→ **Task instructions**
**1)** According to the text on peak phosphorus, what share of the phosphorus we use goes to make fertilizer?
**2)** Continue the peak phosphorus text from where it stops.

→ **Supplied text**
- - - - -

Is peak phosphorus the next global crisis?
I've recently read claims that world reserves of phosphates, a mined resource essential in the production of agricultural fertilizer, are rapidly running out. The potential implications of this fact, if it is a fact, make global warming sound like a back-bencher in the End o' Civilization tournament. Can you, in your vast knowledge, shed any light on the subject? Is peak phosphorus worth worrying about, and if it isn't, is it not worth worrying about like a random wasp isn't worth worrying about, or not worth worrying about like the hounds of inescapable doom slavering on your neck aren't worth worrying about?
Now, Arcadia. Let's not be dramatic. Yes, we face the dread prospect of peak phosphorus. However, we're also looking at peak oil, peak uranium, peak coal — hell, even peak gallium, a metal used in electronics and solar cells that may have reached peak production eight years ago. The obvious question is, how much worse can things get?
Answer: a lot, maybe. Without oil, uranium, or coal we'll be short of energy, which is bad enough. But without phosphorus we'll starve.
Phosphorus is found in everything from matches to Coca-Cola, but more than 90 percent of the phosphorus we use goes to make fertilizer, where it's usually mixed with nitrogen and potassium. Phosphorus is a key component of DNA and cell structures and in plants plays an important role in leaf growth, yield, disease resistance, and overall maturity and health.

- - - - -

→ **Provided information**
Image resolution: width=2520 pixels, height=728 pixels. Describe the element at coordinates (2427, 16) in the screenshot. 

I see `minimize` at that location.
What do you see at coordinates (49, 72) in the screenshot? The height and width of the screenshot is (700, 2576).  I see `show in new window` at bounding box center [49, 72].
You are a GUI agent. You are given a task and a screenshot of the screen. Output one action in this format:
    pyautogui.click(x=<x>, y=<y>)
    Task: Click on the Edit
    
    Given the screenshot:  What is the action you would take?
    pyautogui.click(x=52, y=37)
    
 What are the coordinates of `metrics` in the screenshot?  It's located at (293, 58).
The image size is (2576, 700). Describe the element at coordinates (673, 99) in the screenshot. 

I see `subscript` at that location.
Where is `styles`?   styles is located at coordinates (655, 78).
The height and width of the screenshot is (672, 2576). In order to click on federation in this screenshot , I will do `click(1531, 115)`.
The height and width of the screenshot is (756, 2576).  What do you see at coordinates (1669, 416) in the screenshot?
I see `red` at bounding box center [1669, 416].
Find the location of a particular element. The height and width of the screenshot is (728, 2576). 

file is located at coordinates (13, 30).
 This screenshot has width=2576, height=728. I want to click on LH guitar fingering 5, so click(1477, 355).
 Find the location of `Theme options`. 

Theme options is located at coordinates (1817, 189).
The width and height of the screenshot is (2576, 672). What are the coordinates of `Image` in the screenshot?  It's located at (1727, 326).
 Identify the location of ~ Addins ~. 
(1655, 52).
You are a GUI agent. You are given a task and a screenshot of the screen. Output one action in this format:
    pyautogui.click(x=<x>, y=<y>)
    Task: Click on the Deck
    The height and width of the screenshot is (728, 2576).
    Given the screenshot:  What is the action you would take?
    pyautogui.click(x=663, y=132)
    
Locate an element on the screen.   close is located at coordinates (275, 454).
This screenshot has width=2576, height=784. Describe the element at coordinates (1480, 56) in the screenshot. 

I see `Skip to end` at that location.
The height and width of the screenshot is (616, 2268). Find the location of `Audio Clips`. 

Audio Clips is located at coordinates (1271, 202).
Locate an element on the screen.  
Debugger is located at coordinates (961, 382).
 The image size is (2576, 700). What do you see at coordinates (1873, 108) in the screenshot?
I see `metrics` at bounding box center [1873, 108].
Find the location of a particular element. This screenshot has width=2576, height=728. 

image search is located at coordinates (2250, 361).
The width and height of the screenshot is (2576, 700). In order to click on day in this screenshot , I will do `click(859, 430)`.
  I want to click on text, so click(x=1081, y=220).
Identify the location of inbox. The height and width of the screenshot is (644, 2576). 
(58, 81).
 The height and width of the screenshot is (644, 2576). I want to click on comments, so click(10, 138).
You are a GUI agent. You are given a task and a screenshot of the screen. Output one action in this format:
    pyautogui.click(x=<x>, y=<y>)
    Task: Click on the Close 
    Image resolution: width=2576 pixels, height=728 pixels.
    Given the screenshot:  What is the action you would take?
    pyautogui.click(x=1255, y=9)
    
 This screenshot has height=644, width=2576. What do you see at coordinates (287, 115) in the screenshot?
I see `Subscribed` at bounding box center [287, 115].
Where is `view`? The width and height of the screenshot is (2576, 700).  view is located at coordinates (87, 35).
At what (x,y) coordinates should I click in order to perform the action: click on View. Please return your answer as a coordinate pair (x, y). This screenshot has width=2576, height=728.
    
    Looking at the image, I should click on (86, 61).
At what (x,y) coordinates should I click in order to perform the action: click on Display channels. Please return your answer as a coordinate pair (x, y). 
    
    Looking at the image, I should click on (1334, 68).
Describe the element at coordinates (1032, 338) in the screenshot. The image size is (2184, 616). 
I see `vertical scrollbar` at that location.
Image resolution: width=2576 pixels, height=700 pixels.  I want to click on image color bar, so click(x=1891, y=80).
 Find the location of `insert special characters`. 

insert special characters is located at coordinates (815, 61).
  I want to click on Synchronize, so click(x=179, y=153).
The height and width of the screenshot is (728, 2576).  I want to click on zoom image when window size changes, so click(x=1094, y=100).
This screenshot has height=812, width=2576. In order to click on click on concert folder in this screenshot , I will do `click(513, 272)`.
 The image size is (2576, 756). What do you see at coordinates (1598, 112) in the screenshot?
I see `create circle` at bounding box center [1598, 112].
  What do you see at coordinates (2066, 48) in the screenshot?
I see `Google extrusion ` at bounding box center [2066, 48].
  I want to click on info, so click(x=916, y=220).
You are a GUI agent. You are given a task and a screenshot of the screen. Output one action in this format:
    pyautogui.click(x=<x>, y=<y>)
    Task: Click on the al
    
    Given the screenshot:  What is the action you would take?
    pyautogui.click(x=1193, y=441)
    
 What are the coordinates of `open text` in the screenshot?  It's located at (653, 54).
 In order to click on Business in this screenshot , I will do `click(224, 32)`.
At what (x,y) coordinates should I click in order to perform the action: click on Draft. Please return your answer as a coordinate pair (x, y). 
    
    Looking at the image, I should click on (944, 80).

- - - - -

→ **Task responses**
**1)** More than 90 percent.

**2)**
Modern agriculture is heavily dependent on fertilizer. Between 1919 and 1955, about a quarter of all improvement in U.S. crop yields was due to fertilizer. A UN study estimates every pound of fertilizer is responsible for about 10 pounds of cereal grain. You can fertilize with nitrogen and potassium alone, but at considerable cost to your harvest. Rice yields, for example, can fall off 15 percent if you skip phosphorus, and wheat and corn crops could decline even more. In much of the world people don't have enough to eat as it is; you can imagine the disaster if key crops drop by a sixth.
Now for the bad news: the U.S. produces a bit more than 27 million tons per year of phosphate rock, the primary source of phosphorus, and has reserves of about 1.1 billion tons. That means we'll run out in 40 years. Worldwide the situation is a little better, with about 160 million tons of annual production and 16 billion tons of reserves, enough for 100 years. While that sounds like a decent margin, the global peak, after which production can no longer keep up with demand, may be less than 30 years away.
Another problem is that most of the planet's readily obtainable phosphorus supply is in Morocco (which sits on more than a third of proven worldwide reserves), Western Sahara, China, Jordan, and South Africa. Tradewise we're already in hock to the Arab countries and China, and phosphorus dependency will only make things worse. Even now China is imposing tariffs on its phosphorus to discourage exports. Spot phosphorus shortages have caused wild swings in price — during 2009, for example, phosphate rock sold for anywhere from $90 to $450 per ton.
Are we looking at phosphorus wars? Let's just say we may see some strategic initiatives, if history's any guide. The quest for fertilizer was behind an American land grab beginning 150 years ago, when the Guano Islands Act of 1856 empowered U.S. sailors to seize islands around the world for their deposits of nitrogen-rich bird and bat guano.
But let's get back to your question: how does peak phosphorus rate on the panic meter — buzzing wasps or slavering hounds? I'd say yipping Chihuahuas. There's plenty of phosphate rock available, maybe ten times the amount we can profitably extract using today's technology. Rising prices will surely make it worth someone's while to invent better methods, and once that happens we'll be set for centuries. For example, there's an enormous amount of phosphate rock in the continental shelf offshore. To get it, all we need are underwater robot miners and a willingness to tolerate massive environmental damage. Problem solved!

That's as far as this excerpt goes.